Each entry below must appear in the answer exactly as written.

====== DATA FOR REVIEW

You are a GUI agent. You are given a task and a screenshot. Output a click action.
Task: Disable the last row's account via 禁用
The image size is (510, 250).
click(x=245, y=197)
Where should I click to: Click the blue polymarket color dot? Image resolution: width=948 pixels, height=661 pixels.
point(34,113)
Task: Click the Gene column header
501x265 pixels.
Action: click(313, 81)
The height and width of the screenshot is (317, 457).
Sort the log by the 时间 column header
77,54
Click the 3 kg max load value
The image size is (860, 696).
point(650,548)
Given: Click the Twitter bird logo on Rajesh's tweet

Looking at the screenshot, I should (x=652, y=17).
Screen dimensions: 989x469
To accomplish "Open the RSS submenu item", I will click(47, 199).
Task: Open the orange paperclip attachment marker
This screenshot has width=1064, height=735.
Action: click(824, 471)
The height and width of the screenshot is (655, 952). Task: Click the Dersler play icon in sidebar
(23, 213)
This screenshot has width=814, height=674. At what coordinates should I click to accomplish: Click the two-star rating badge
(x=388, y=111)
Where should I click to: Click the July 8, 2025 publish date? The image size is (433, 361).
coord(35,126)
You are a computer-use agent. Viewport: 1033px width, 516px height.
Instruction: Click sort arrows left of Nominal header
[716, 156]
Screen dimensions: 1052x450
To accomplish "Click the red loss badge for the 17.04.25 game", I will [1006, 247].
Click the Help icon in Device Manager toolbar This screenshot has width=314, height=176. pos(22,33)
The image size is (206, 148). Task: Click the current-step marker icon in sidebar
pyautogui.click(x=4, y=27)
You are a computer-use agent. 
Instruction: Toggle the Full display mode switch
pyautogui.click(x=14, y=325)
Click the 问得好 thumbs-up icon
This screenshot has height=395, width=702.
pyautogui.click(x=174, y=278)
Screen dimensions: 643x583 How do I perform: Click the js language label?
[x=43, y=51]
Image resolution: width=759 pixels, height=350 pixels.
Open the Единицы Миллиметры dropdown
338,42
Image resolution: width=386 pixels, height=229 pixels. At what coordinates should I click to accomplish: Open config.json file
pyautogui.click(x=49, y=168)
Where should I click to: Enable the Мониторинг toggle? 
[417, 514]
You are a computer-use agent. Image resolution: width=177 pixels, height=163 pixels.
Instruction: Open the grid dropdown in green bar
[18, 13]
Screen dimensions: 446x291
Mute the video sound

============

-- ANSWER --
You are a GUI agent. You are given a task and a screenshot. Output a click action.
Task: Disable the last row's account via 禁用
The image size is (510, 250).
click(x=245, y=197)
Where should I click to: Click the blue polymarket color dot? Image resolution: width=948 pixels, height=661 pixels.
point(34,113)
Task: Click the Gene column header
501x265 pixels.
Action: click(313, 81)
The height and width of the screenshot is (317, 457).
Sort the log by the 时间 column header
77,54
Click the 3 kg max load value
The image size is (860, 696).
point(650,548)
Given: Click the Twitter bird logo on Rajesh's tweet

Looking at the screenshot, I should (x=652, y=17).
Screen dimensions: 989x469
To accomplish "Open the RSS submenu item", I will click(47, 199).
Task: Open the orange paperclip attachment marker
This screenshot has width=1064, height=735.
Action: click(824, 471)
The height and width of the screenshot is (655, 952). Task: Click the Dersler play icon in sidebar
(23, 213)
This screenshot has width=814, height=674. At what coordinates should I click to accomplish: Click the two-star rating badge
(x=388, y=111)
Where should I click to: Click the July 8, 2025 publish date? The image size is (433, 361).
coord(35,126)
You are a computer-use agent. Viewport: 1033px width, 516px height.
Instruction: Click sort arrows left of Nominal header
[716, 156]
Screen dimensions: 1052x450
To accomplish "Click the red loss badge for the 17.04.25 game", I will [1006, 247].
Click the Help icon in Device Manager toolbar This screenshot has width=314, height=176. pos(22,33)
The image size is (206, 148). Task: Click the current-step marker icon in sidebar
pyautogui.click(x=4, y=27)
You are a computer-use agent. 
Instruction: Toggle the Full display mode switch
pyautogui.click(x=14, y=325)
Click the 问得好 thumbs-up icon
This screenshot has height=395, width=702.
pyautogui.click(x=174, y=278)
Screen dimensions: 643x583 How do I perform: Click the js language label?
[x=43, y=51]
Image resolution: width=759 pixels, height=350 pixels.
Open the Единицы Миллиметры dropdown
338,42
Image resolution: width=386 pixels, height=229 pixels. At what coordinates should I click to accomplish: Open config.json file
pyautogui.click(x=49, y=168)
Where should I click to: Enable the Мониторинг toggle? 
[417, 514]
You are a computer-use agent. Image resolution: width=177 pixels, height=163 pixels.
Instruction: Open the grid dropdown in green bar
[18, 13]
Screen dimensions: 446x291
Mute the video sound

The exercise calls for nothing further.